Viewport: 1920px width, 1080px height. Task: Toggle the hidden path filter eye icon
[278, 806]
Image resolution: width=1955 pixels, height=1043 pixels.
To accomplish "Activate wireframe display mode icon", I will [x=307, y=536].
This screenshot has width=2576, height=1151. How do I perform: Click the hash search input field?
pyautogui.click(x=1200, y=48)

###

**Problem statement:** Your answer must be the lines from the one that contains "Image resolution: width=1955" through the last line of the entries above, copied exactly, with no other lines.

**Problem solution:**
Image resolution: width=1955 pixels, height=1043 pixels.
To accomplish "Activate wireframe display mode icon", I will [x=307, y=536].
This screenshot has width=2576, height=1151. How do I perform: Click the hash search input field?
pyautogui.click(x=1200, y=48)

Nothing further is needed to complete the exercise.